Een beetje argwanend kom ik op de Pijnpoli aan. Zouden ze me te boek hebben gezet als ‘mevrouw vindt het spannend’, gezien de (spraak)verwarring in november? De verpleegster begroet me als een oude bekende en informeert naar Man - deze keer is G mee. Zie je wel, daar heb je ‘t al, flitst er door mijn hoofd. Na nog een paar vragen van haar kant, merk ik dat ik me voor niks zorgen heb gemaakt over mijn reputatie.
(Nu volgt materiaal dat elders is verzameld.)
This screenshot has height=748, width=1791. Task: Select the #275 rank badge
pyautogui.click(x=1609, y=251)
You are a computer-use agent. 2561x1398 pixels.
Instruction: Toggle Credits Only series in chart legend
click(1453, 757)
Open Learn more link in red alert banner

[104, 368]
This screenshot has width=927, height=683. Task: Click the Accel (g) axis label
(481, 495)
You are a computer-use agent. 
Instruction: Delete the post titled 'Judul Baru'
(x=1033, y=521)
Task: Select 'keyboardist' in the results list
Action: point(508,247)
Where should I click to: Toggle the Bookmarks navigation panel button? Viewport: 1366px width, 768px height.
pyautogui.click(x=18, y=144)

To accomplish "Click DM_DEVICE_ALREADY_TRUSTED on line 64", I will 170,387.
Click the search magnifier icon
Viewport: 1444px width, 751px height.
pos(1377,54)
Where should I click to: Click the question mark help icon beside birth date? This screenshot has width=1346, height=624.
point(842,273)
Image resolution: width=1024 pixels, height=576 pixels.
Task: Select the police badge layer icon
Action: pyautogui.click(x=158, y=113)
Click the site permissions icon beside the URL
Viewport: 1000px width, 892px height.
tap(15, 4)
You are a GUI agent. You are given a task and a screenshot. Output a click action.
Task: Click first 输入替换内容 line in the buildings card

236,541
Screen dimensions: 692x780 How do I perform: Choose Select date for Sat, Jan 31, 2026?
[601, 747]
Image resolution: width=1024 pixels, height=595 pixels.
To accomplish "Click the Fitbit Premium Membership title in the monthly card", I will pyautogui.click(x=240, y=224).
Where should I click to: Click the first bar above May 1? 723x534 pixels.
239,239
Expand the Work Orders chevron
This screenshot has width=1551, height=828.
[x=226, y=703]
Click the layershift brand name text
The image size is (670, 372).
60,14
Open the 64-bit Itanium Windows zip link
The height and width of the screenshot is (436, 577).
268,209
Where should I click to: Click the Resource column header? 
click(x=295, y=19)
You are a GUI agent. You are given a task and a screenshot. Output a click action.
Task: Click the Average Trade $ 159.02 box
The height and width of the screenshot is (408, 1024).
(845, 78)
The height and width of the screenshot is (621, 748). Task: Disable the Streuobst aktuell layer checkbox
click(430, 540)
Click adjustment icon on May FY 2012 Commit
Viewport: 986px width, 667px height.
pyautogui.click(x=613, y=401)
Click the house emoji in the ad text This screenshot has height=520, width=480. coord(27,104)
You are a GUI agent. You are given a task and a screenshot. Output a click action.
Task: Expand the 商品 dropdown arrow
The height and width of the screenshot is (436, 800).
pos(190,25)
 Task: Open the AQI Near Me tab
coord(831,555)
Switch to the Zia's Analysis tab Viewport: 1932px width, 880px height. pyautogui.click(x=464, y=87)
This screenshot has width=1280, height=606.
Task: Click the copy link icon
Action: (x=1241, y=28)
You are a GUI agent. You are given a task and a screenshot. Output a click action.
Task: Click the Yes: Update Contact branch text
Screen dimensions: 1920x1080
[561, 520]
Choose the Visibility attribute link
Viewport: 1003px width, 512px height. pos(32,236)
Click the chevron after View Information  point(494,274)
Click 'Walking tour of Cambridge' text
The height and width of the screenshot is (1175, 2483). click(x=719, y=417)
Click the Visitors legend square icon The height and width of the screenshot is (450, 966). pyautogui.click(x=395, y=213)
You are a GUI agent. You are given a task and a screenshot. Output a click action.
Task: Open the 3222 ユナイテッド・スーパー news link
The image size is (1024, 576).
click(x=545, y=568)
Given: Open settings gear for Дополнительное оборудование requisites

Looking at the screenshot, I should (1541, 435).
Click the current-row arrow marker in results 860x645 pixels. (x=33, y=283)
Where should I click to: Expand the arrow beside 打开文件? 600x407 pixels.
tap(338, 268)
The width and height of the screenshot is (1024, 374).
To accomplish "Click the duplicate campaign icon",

Ik beland weer in een bed. Tijdens het wachten druk ik G tot vervelens toe mijn instructies op het hart. In eerste instantie mag ze niet mee naar de behandelkamer, maar als blijkt dat er geen röntgenstraling aan te pas komt, laten ze haar toch toe als tolkend maatje. Gelukkig hoef ik deze keer niet op mijn zij te liggen, dat scheelt een hoop energie en gedoe.
Kwaliteit van leven
Het is aan het ingrijpen van de revalidatiearts te danken dat ik nu toch weer een injectie tegen bursitis mag hebben. Normaalgesproken kan zoiets niet tot in het oneindige doorgaan, o.a. omdat er spieratrofie kan optreden. Maar spieratrofie heb ik toch al en er is ook zoiets als ‘kwaliteit van leven’. Je toekomst is door ALS toch al niet rooskleurig, daar wil je niet nog eens extra nachtelijke pijn bij hebben waar wel iets aan te doen is. De pijnbestrijder vertelt dat ik ongeveer eens per drie maanden via de revalidatiearts een nieuwe injectie kan vragen. Bij pijn, dus.
Na afloop gaan we even in het ziekenhuisrestaurant zitten voor wat lekkers. Daarna maken we buiten rustig een ommetje door het park aan de overkant, waar de eerste tekenen van de lente zich al aandienen. Maar eerst werpen we bij de uitgang van het Medisch Centrum nog een blik op de plaats des onheils van de vorige keer, toen Man de rolstoel een moment aan de zwaartekracht overliet. Je had zo de plompert in kunnen duiken, constateert G lakoniek.
Het snelwandelen van Man met de rolstoel is doorgaans een nagel aan mijn doodskist, maar op dat moment was het een zegen dat hij kan opschieten!